A verbatim copy of the data is wanted, minus any picture in it.

● **Data**
■ ■ ■ ■ ■
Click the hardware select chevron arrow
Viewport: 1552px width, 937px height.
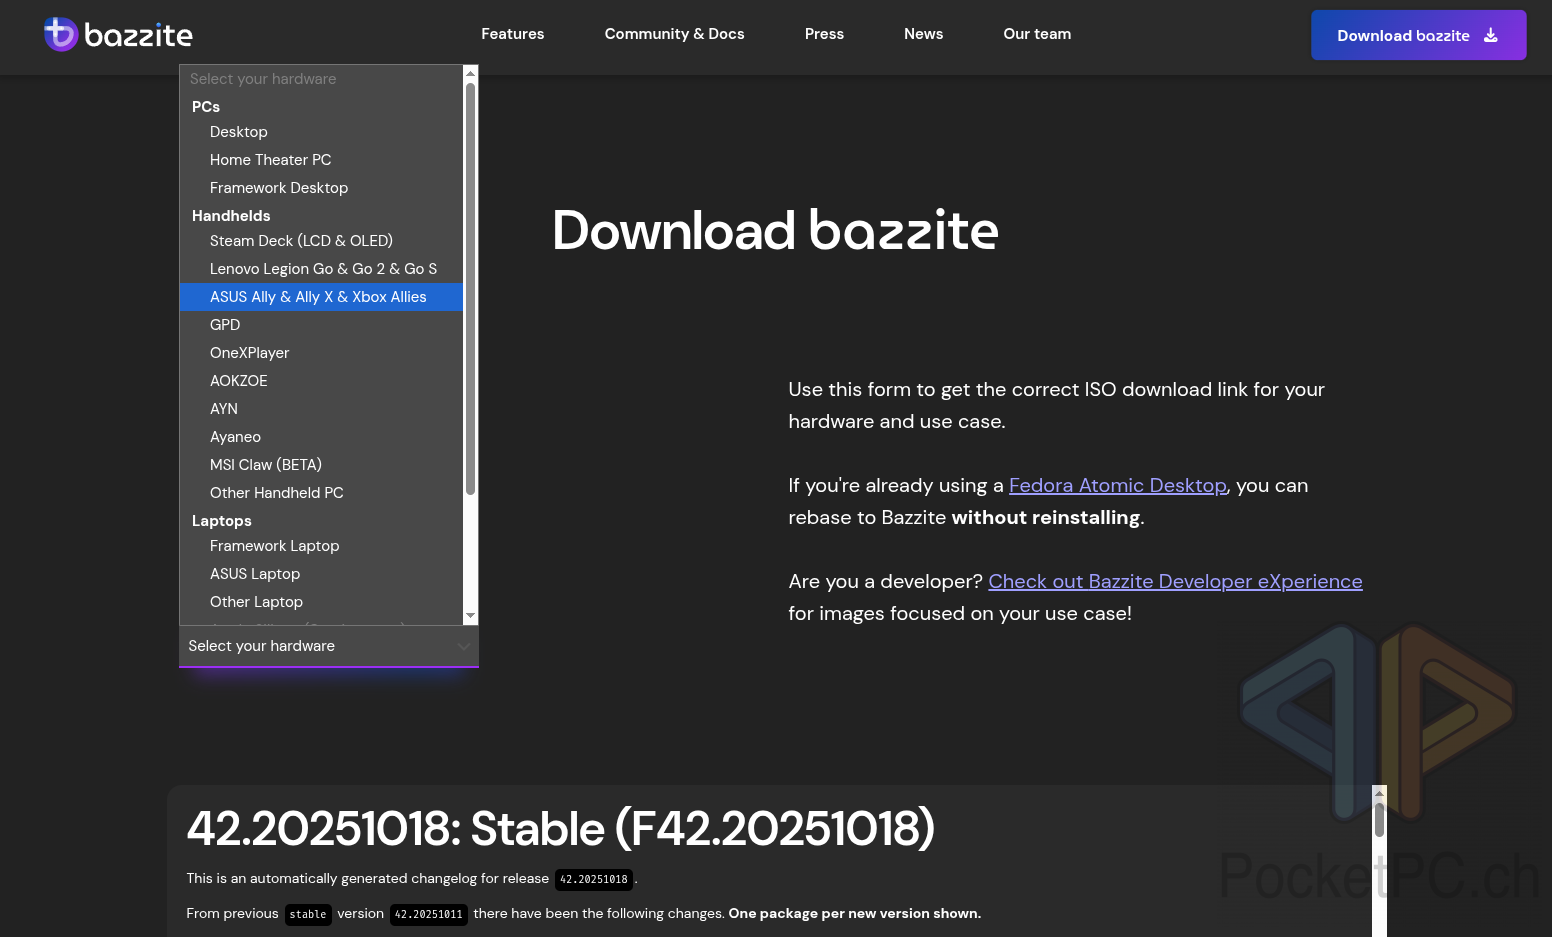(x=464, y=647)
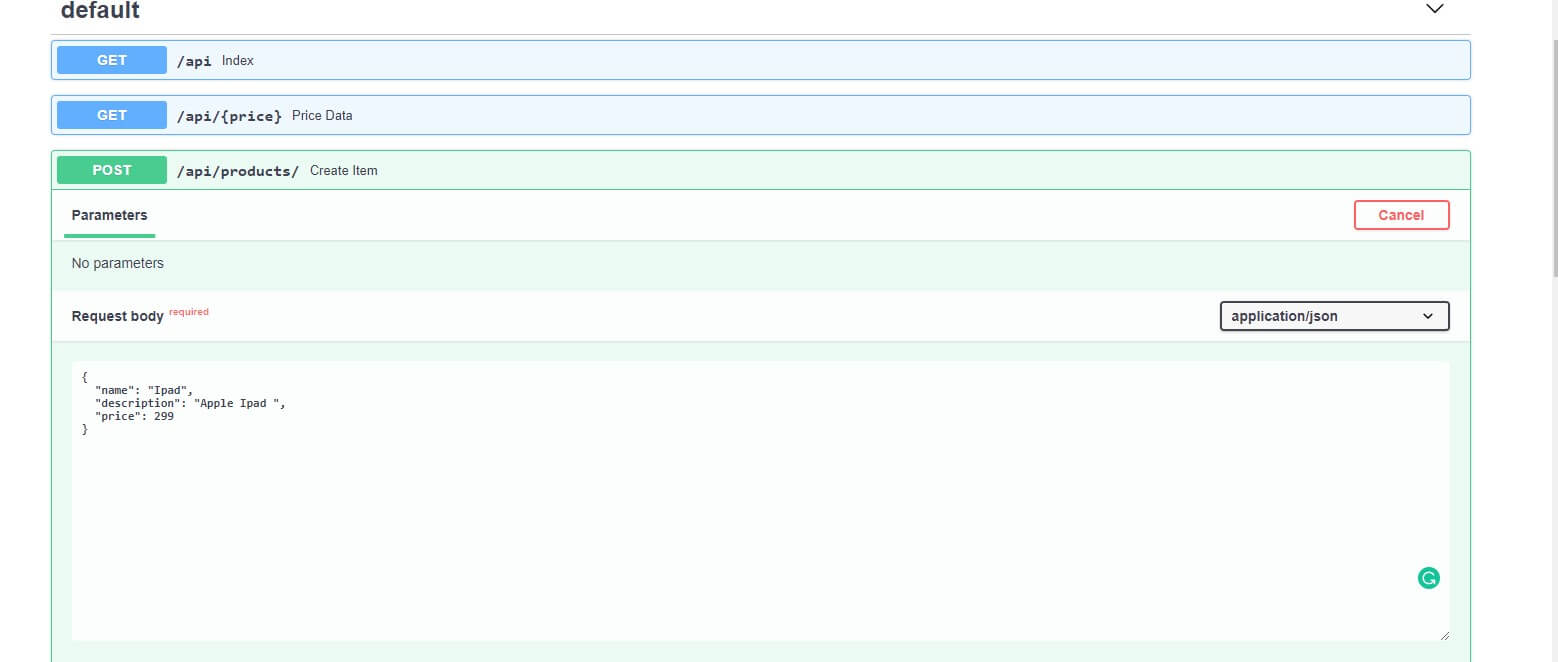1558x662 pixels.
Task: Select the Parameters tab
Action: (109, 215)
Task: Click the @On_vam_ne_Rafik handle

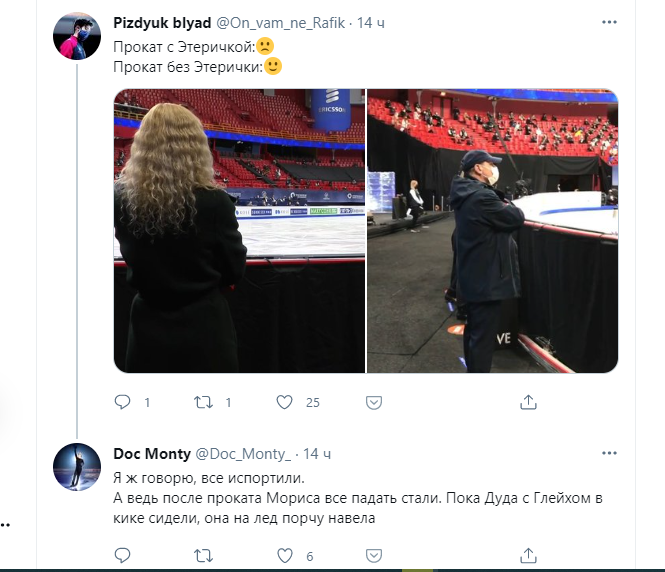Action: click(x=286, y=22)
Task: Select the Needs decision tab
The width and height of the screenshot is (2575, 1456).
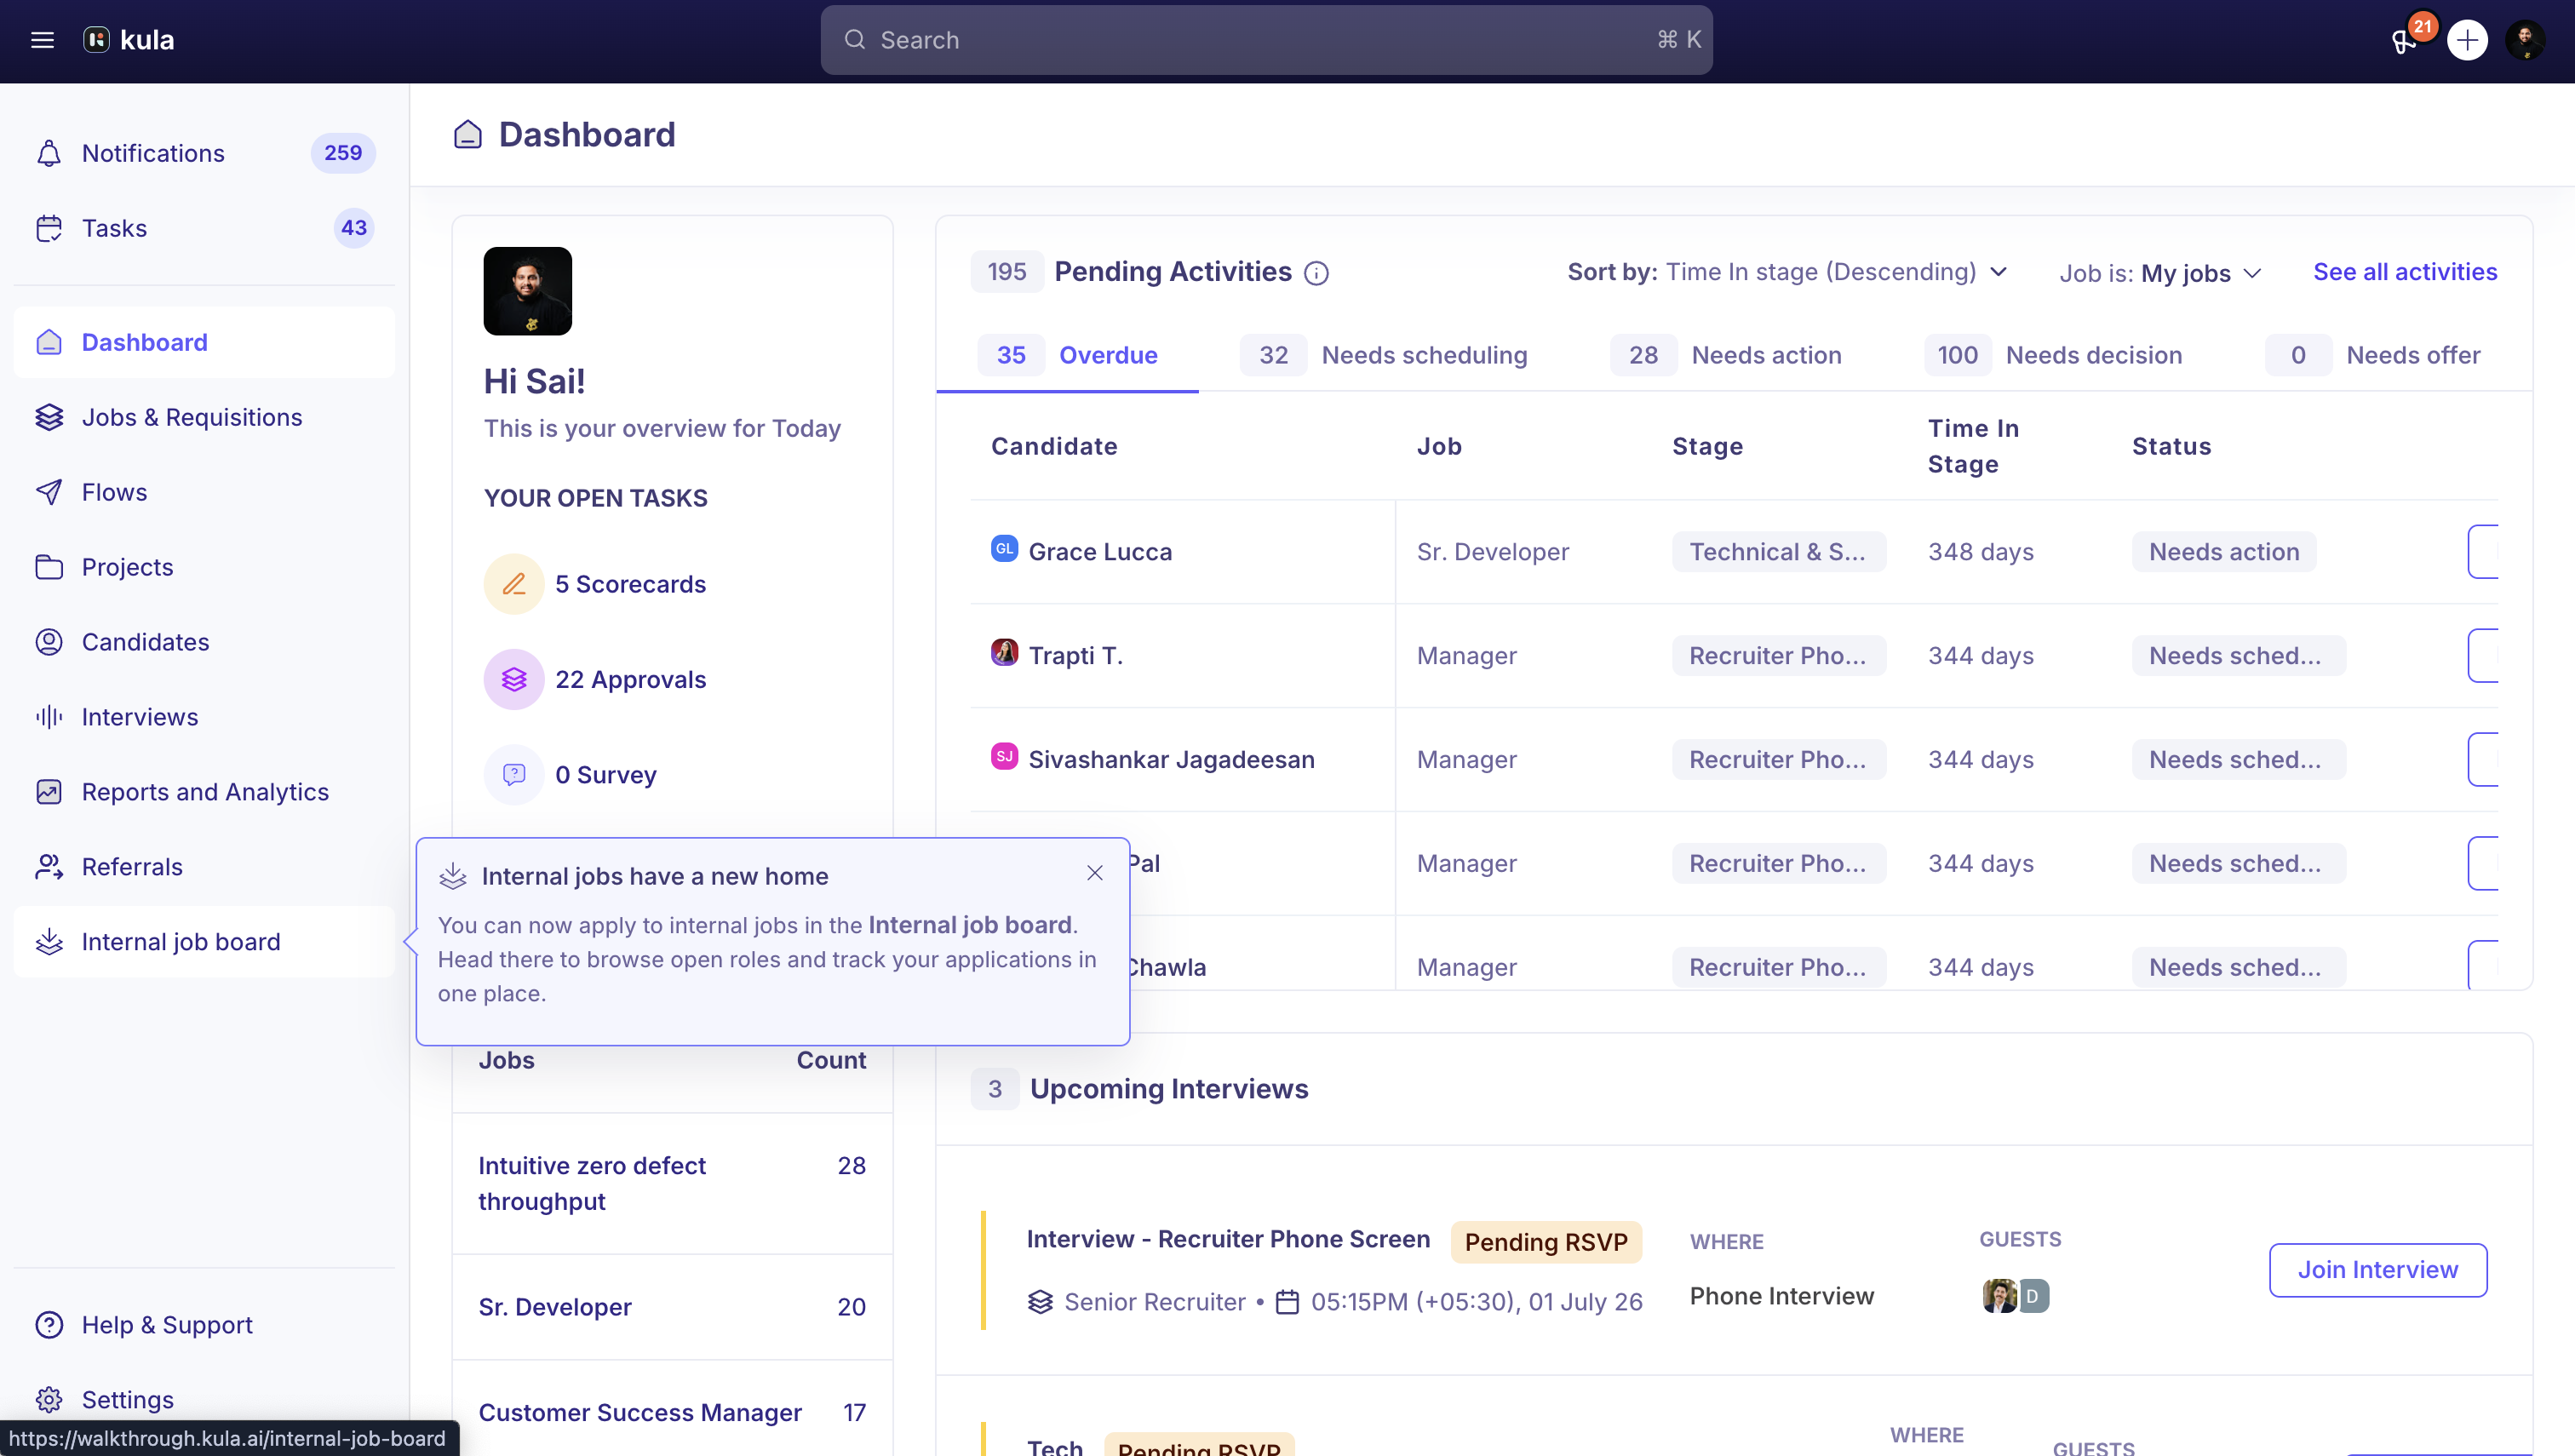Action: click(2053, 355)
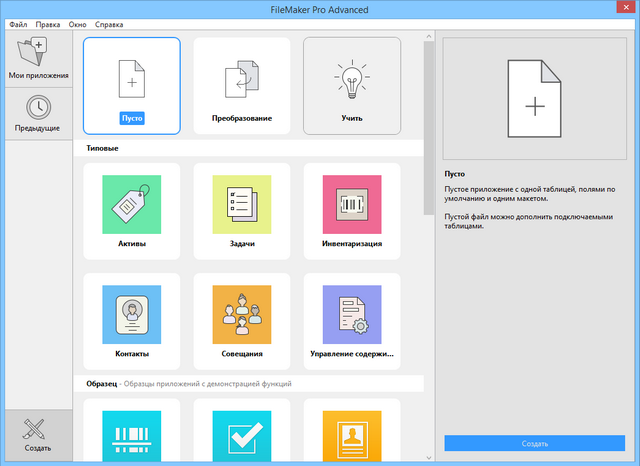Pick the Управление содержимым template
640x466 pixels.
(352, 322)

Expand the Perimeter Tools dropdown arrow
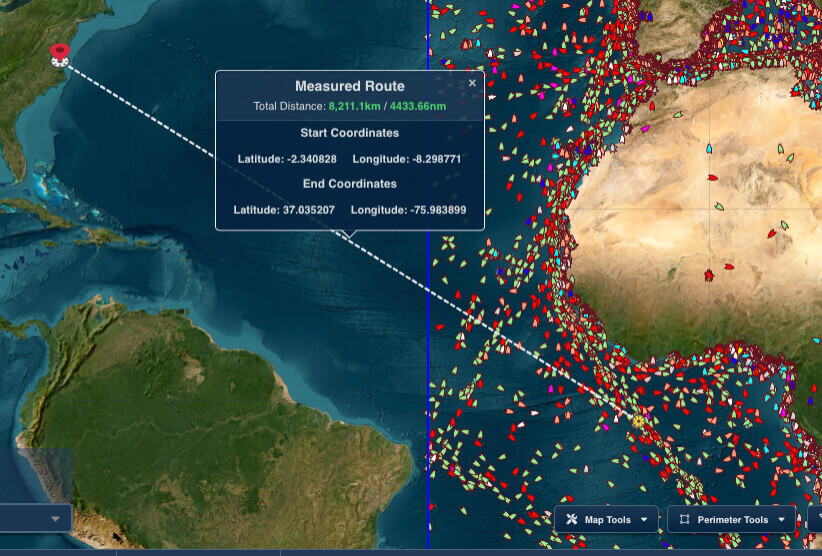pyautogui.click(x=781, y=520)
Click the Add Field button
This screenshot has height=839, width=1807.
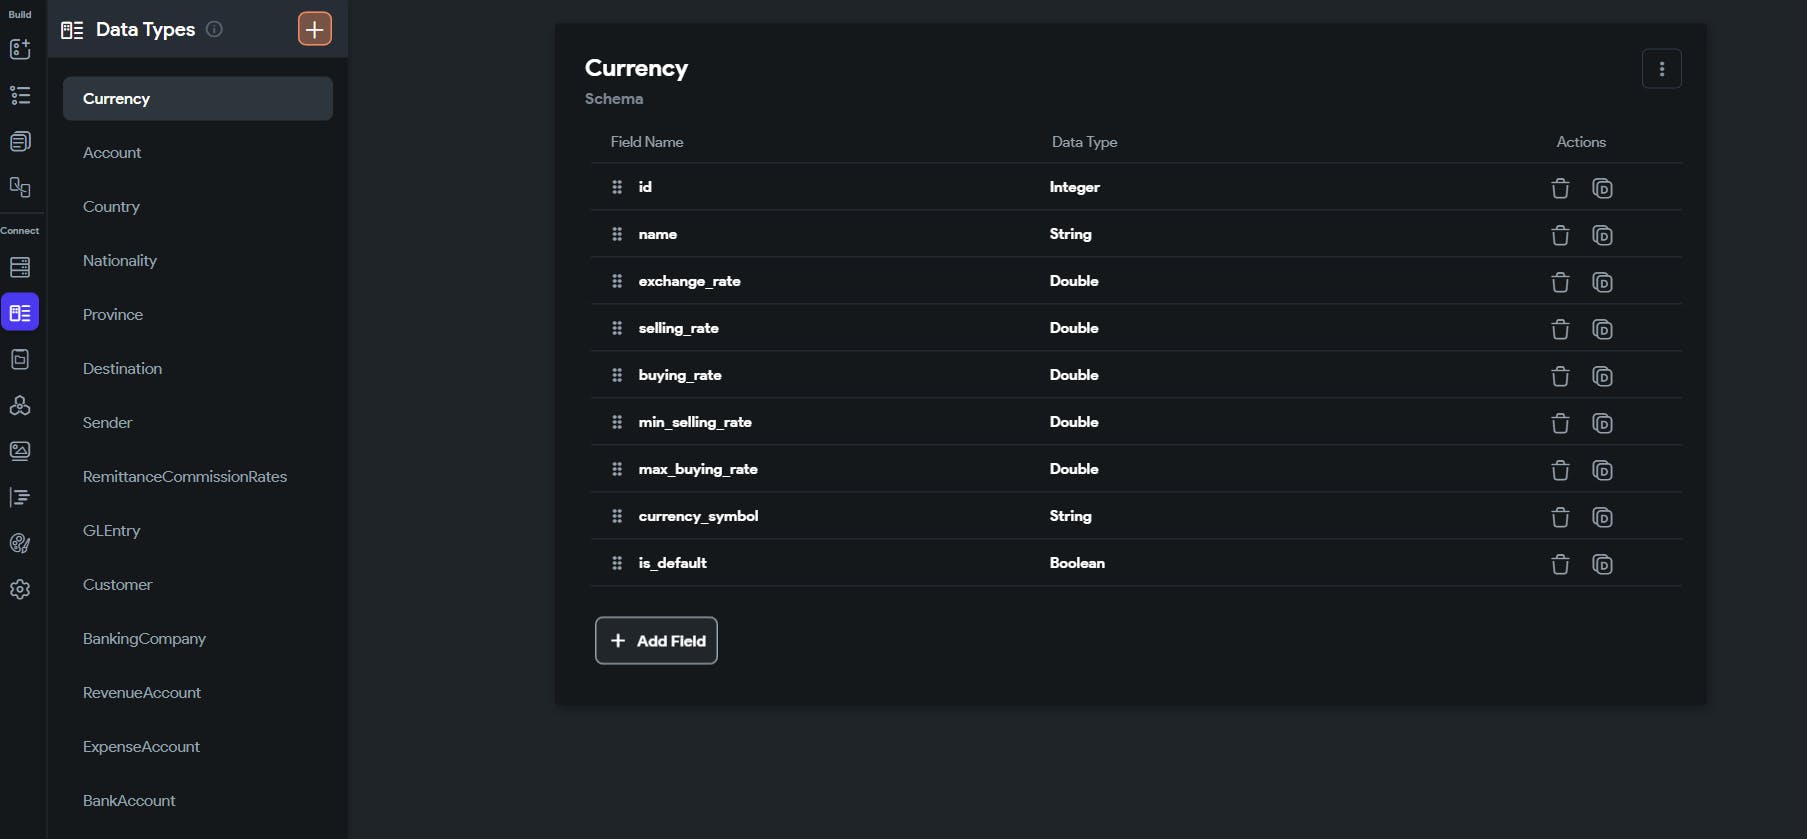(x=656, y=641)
■ ■ ■ ■ ■
● **Exercise result**
Click the hardware select chevron arrow
Viewport: 1552px width, 937px height.
(x=464, y=647)
1558x662 pixels.
Task: Select the Parameters tab
Action: (109, 215)
Task: Click the @On_vam_ne_Rafik handle

Action: click(x=286, y=22)
Task: Select the Needs decision tab
The width and height of the screenshot is (2575, 1456).
Action: click(2053, 355)
Pick the Управление содержимым template
640x466 pixels.
(352, 322)

Expand the Perimeter Tools dropdown arrow
pyautogui.click(x=781, y=520)
Click the Add Field button
This screenshot has height=839, width=1807.
(x=656, y=641)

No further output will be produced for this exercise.